Analytical Methods & Stability Study
RiboBio provides a full range of analytical testing services from nucleic acid product development to commercialization, using a variety of in vitro, in vivo, molecular biology, analytical chemistry and precision instrumental analysis methods to guide the design of testing programs and quality standards accepted by global regulatory agencies. Analytical method development, certification and verification covers:
(1) Raw materials
(2) Production process
(3) Standard parameter establishment for batch release
(4) Product release
(5) Drug stability”
● Packing Material Analysis and Verification
We develop analysis methods for product purity, related substances, water constituent, elemental impurities, sodium salts, residual solvents, contents, microbial limits, and bacterial endotoxin in different oligonucleotide products according to customer requirements, and verifiy these analytical methods to make them truly meet nucleotide and drug testing and quality control requirements. We also transfer these methods to customers based on pharmacopoeia requirements for further optimization and verification.

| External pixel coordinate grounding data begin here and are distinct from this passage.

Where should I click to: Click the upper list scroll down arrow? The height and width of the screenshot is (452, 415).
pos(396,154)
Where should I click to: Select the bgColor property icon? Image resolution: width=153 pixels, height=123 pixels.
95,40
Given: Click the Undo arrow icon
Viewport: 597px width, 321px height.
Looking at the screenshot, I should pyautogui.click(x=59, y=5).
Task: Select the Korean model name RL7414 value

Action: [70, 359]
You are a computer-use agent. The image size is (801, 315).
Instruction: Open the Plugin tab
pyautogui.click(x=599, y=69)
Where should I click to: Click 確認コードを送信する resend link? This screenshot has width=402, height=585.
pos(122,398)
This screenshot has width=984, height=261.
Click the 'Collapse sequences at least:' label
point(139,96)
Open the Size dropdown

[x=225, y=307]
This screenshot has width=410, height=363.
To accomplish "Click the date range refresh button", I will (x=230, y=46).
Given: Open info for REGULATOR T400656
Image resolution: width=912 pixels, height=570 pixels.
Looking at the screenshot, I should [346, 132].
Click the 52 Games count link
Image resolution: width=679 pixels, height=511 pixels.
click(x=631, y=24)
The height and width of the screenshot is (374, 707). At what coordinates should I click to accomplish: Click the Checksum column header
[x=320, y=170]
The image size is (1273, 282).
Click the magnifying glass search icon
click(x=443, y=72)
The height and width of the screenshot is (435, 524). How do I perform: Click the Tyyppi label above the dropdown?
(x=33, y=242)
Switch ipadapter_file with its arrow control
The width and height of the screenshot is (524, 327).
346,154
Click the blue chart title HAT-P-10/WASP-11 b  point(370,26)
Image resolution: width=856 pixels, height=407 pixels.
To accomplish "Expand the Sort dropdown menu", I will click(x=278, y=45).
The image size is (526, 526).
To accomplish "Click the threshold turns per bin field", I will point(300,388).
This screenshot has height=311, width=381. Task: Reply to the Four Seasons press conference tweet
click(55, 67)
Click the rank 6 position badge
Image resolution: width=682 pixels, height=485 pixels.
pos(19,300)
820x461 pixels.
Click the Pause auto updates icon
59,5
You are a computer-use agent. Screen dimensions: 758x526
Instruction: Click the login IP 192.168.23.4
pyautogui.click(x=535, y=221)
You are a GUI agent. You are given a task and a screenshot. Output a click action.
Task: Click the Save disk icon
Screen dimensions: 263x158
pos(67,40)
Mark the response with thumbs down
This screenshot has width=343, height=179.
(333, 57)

● Stability study of drugs
The study on the stability of oligonucleic acid APIs lays a foundation for designing appropriate formulation prescriptions and establishing stability measures, and is also an important part of pre-prescription research. Stability research is citical in deciding whether the drugs should be put into production for the market, and is also essetntial for the promortion and application of effective drugs with slight side effects.
With regard to the environment specifications during product use, packaging, storage and transportation, RiboPharm strictly follows the guidance of ICH Q1A (R2) stability of APIs and preparations and the 2015 edition of Chinese Pharmacopoeia (9001 Stability Testing Principle of APIs and Preparations) to provide customers with comprehensive stability research services.
● Conditional test, accelerated test and long-term test.
● Detection parameters: traits, content, total impurity.
● Accelerated stability tests: 6-month test in one specific environment
● Long-term stability tests: 36-month test in one specific environment.
● Mandatory investigation conditions include the effects on the decomposition, water constituent, single largest impurity, total impurity, content changes of samples under light, high temperature, high humidity, acid, alkali or oxidizing conditions.